TDD with Microsoft Agent Framework, Part 1: xUnit Agent Testing

Learn how to use xUnit and Test Driven Development to validate Microsoft Agent Framework agents. Ensure your AI selects the right tools and handles state correctly for production.

 and  Jonathan Bailey
3 min read
Monineath Horn - Unsplash

Table of Contents

This post demonstrates how to use xUnit to test the behaviour of your Microsoft Agent Framework (MAF) Agents and validate that they make the correct function calls.

If you want to move beyond the console and build production-ready applications, you must validate the behaviour of your agents and the broader system.

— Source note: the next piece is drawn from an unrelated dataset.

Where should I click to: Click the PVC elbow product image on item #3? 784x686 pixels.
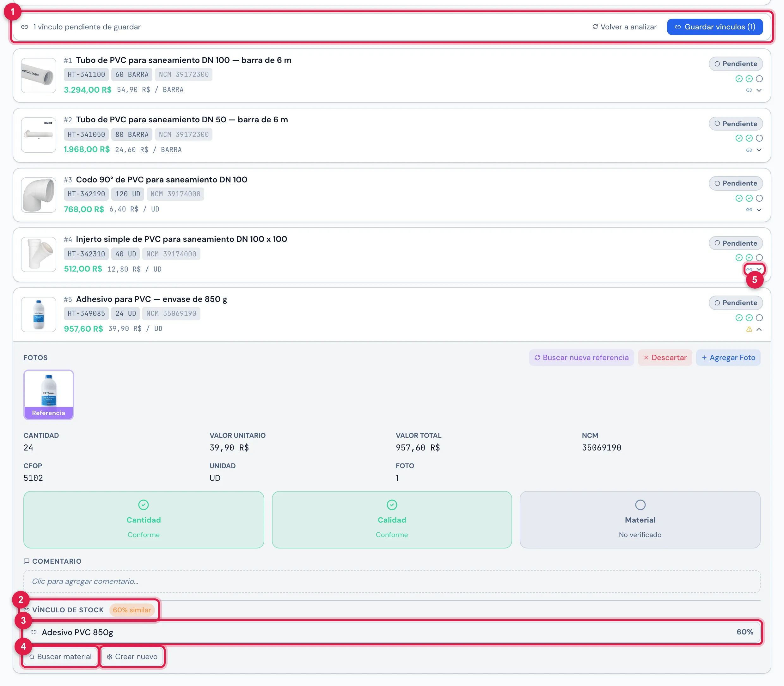coord(38,195)
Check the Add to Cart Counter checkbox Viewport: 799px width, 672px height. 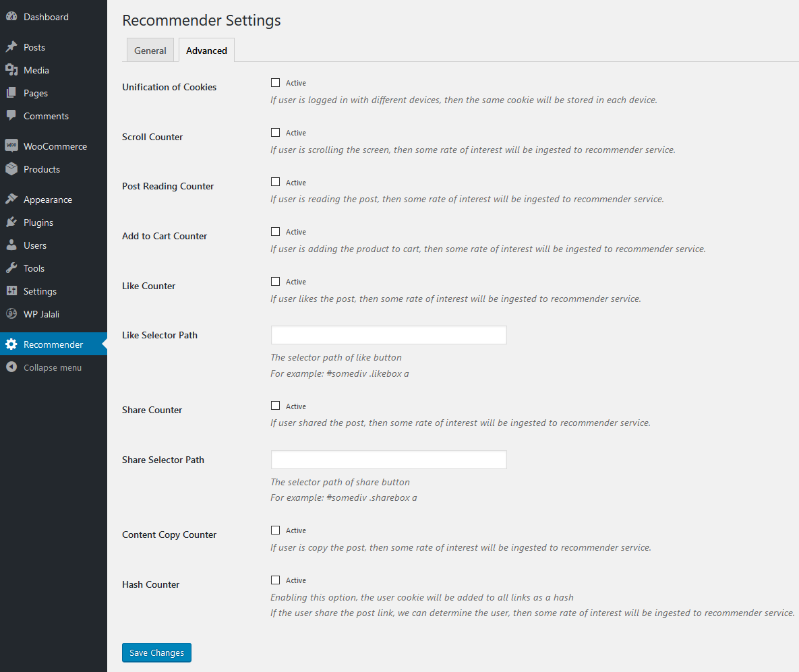276,231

While agents can evaluate history and state to select tools, we need to ensure they consistently select the right tools for the job.

Today, we will look at using xUnit to validate that our agents are selecting the correct tools through a structured TDD approach.

Travel Planning Use Case

In this post and others in this series, we will develop and implement a travel planning use case using xUnit, TDD, and the Microsoft Agent Framework (MAF).

We can define our Travel Planning Agent to behave like this:

The Agent uses a Travel Plan model as its source of truth for state and uses this model to base its decisions. The logic goal is simple: if the model is missing required data, the agent must use its available tools to request that information from the user.

The Travel Model contains the following properties:

  • Origin
  • Destination
  • Departure Date
  • Return Date
  • Number of Travelers

The Agent is provided with a single tool:

  • Request Information: Used when the agent identifies that it requires more information to complete a plan.

This use case has been deliberately kept simple so we can set up and test our agent. In later posts, we will add more functionality, tools, and complex behaviour.

Getting Setup

Language Model Settings

The agent factory in the samples uses Token Credentials to avoid API keys, and takes the LLM settings on Azure in the constructor.

public AgentFactory(IOptions<LanguageModelSettings> settings)
{
    var credential = new ChainedTokenCredential(
        new VisualStudioCredential(),
        new AzureCliCredential(),
        new AzureDeveloperCliCredential()
    );

    _chatClient = new AzureOpenAIClient(new Uri(settings.Value.EndPoint), credential)
        .GetChatClient(settings.Value.DeploymentName);
}

I’ve created a helper method in the test project to get the settings.

public static class SettingsHelper
{
    private const string DeploymentName = "LanguageModelSettings:DeploymentName";
    private const string Endpoint = "LanguageModelSettings:EndPoint";

    public static IOptions<LanguageModelSettings> GetLanguageModelSettings()
    {
        var configuration = new ConfigurationBuilder()
            .AddUserSecrets<PlanningAgentTests>()
            .Build();

        var deploymentName = configuration[DeploymentName];

        var endpoint = configuration[Endpoint];

        ArgumentException.ThrowIfNullOrEmpty(endpoint, Endpoint);
        ArgumentException.ThrowIfNullOrEmpty(deploymentName, DeploymentName);

        var languageModelSettings = 
          Options.Create(new LanguageModelSettings
          {
              DeploymentName = deploymentName,
              EndPoint = endpoint,
          });

        return languageModelSettings;
    }
}

And local user secrets setup on the test project.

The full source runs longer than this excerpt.